By the Select Committee appointed to consider European Union documents and other matters relating to the European Union.



COM (2002) 410  Proposal for a Council Directive amending Directive 92/81/EEC and Directive 92/82/EEC to introduce special tax arrangements for diesel fuel used for commercial purposes and to align the excise duties on petrol and diesel fuel (HM Customs & Excise)

PART 1:executive summary

Taxes on fuel vary significantly across Europe, with the UK charging by far the highest rate of duty. These differences in fuel duty were at the root of the hauliers' protests in this country and elsewhere in 2000. Last year, the Commission proposed a Directive which would reduce or eliminate these tax differentials. The proposal would harmonise tax arrangements for diesel fuel used for commercial purposes and align the excise duties on petrol and non-commercial diesel fuel. The Commission claimed that its proposal would both eliminate distortions to competition and reduce environmental damages.

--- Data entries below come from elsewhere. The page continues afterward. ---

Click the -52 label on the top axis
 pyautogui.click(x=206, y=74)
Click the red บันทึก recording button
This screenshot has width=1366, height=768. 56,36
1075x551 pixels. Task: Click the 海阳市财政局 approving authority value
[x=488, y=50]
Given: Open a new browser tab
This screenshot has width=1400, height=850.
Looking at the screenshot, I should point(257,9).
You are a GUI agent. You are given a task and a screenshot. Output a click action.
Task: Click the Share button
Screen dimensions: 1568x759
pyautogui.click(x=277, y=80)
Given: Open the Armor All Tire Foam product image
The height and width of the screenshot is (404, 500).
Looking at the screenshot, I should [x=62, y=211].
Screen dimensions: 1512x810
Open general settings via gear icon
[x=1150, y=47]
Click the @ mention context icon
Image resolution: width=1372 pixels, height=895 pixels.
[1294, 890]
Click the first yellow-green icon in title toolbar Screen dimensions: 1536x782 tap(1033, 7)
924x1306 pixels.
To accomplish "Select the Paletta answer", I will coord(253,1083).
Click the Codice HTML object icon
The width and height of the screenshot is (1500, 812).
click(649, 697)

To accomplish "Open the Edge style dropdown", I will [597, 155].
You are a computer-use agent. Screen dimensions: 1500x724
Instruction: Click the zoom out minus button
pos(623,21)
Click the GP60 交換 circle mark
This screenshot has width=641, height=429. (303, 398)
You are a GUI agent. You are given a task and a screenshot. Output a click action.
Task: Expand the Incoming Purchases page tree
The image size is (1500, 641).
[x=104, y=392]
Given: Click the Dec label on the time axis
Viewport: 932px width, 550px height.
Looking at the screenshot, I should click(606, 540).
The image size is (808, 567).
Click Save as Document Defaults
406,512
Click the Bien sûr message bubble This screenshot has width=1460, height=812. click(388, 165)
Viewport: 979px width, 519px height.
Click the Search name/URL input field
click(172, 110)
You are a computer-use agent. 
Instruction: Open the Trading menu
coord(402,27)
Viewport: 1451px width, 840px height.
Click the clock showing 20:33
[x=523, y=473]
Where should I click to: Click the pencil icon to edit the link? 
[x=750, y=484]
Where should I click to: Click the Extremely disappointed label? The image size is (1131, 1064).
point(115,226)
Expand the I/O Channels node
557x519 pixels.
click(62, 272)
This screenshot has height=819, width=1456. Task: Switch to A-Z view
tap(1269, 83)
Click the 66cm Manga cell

The proposal is controversial and received a negative reception from the large Member States, who would stand to suffer a large loss of government revenue—the UK Government have estimated that it would cost the Treasury £2 billion per year.

The Committee found that, at present, because of countervailing differences in other taxes and costs, the existing differences in rates of fuel taxation do not serve to distort competition in the haulage market.

The Committee accepts the need for minimum rates of fuel duty in the EU—especially in the context of EU enlargement—as, without a floor, some Member States might set off a 'race to the bottom', which would have a negative impact on government revenues and the environment. The Committee considers that the requirement for reasonable minimum rates has already been met by other legislation (namely, the agreed Energy Tax Directive).

The Committee concludes that the Commission's proposal to harmonise diesel fuel taxation does not contribute to making transport users to face up to the real costs of transport—for the EU as a whole, it would move taxation in the opposite direction because it would reduce the average level of fuel duty and have a negative overall impact on the environment.

The Committee therefore calls on the Commission to withdraw the present proposal.